Buy-to-graze investors

When I started this web site in 2002 I felt that I was a lone voice in claiming that land offered an excellent form of investment and that there was now nothing stopping private individuals from holding land as part of a balanced investment portfolio.

The public generally ignored my lone voice and decided that buying property abroad (something which I consider to be very risky) offered a better investment.

As such it is very pleasing to see that more and more people now see rural land as offering good long term investment potential. Perhaps it was just that I was 5 years too early :

Grazing Land

The Guardian article of 12 August 2006 seems to prove me right:

Townies set their sights on farmland

Investment: Rural land prices are soaring, says Rupert Jones

Perhaps they should be dubbed "buy-to-graze" investors: the growing army of urbanites who are buying up farmland as an alternative to bricks and motor or a pension plan - or simply because they want to escape the hustle and bustle of city life.

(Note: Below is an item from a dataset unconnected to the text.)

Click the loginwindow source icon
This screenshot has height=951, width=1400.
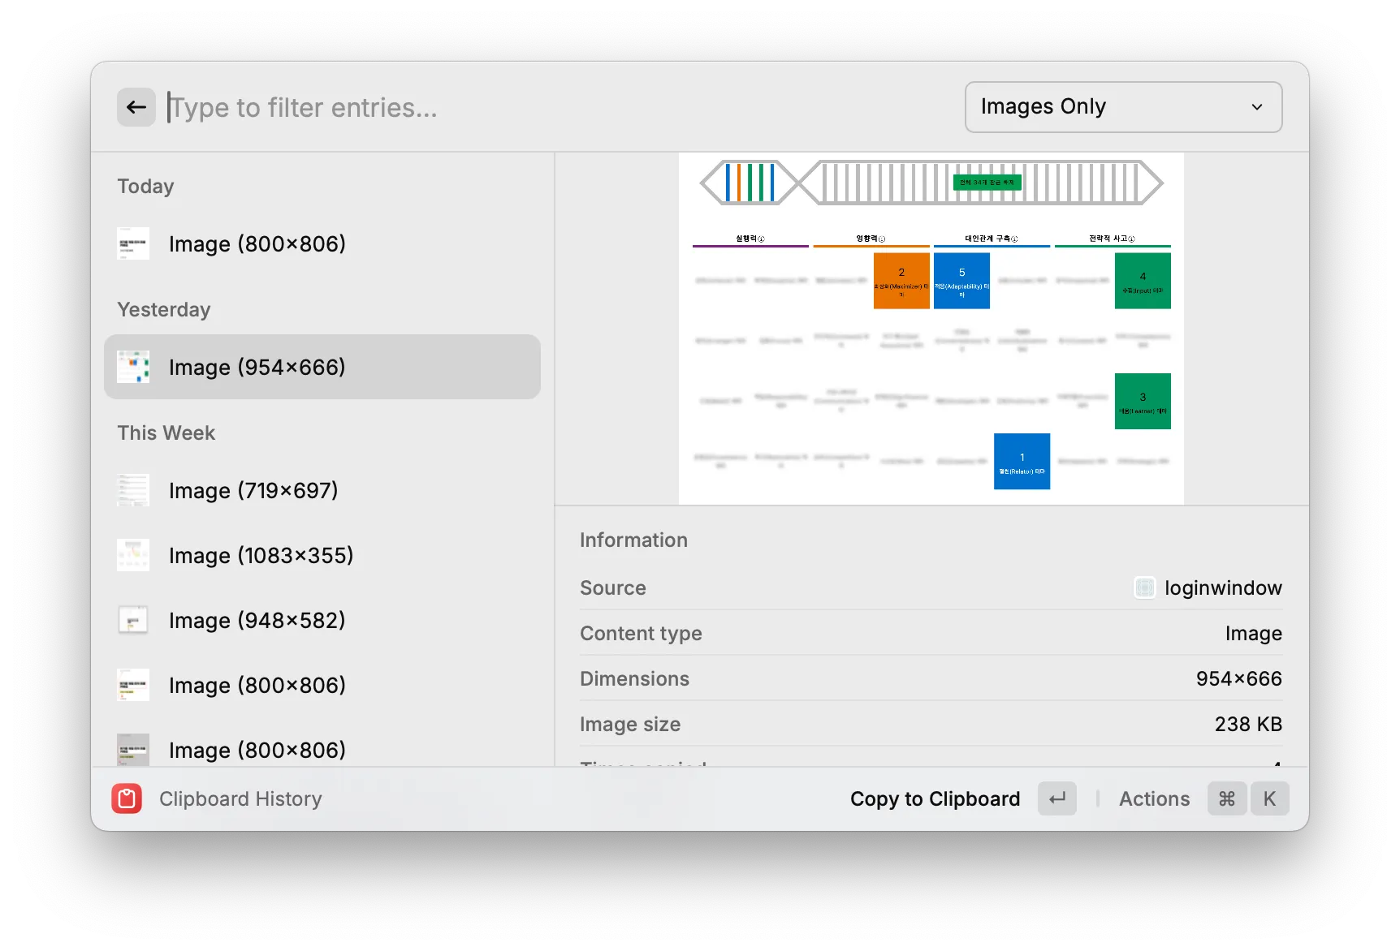1144,587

(See the news section for the rest of this article)

Last year the average price of British farmland rose by 9%, the biggest increase the Royal Institute of Chartered Surveyors has recorded since the first survey in 1994.

The surveyors say that it is a cross section of people who are buying this land:

  • Lifestyle buyers - just wanting to own a piece of England
  • Older people attracted by the potential inheritance tax perks
  • Investors buying land close to residential development in the hope that it will, one day, gain planning permission
  • Those who want to ensure that a neighbouring field does not get bought by a property developer
  • Self-made business people who want a paddock down the road
  • Irish and Danish buyers attracted by the present low land prices in England
    Horse owners
  • People wanting to take advantage of the generous "agricultural relief's"
  • Available for farmhouses and land which can mean that in some cases there is no tax to pay
  • City dwellers keen to get back to nature

British estate agents and auctioneers say that in some areas the price per acre of land has doubled in the past 6 months, often specifically because of Irish buyers.

The price rises in land is causing a mixed reaction among the farming community. It can be seen that confidence is returning to farming but could also have the effect of pricing out new farmers and ensure that tenant farmers never become owner-occupiers.

I still continue to say that land makes an excellent investment vehicle, and it would appear that many more people now agree with me than in 2002.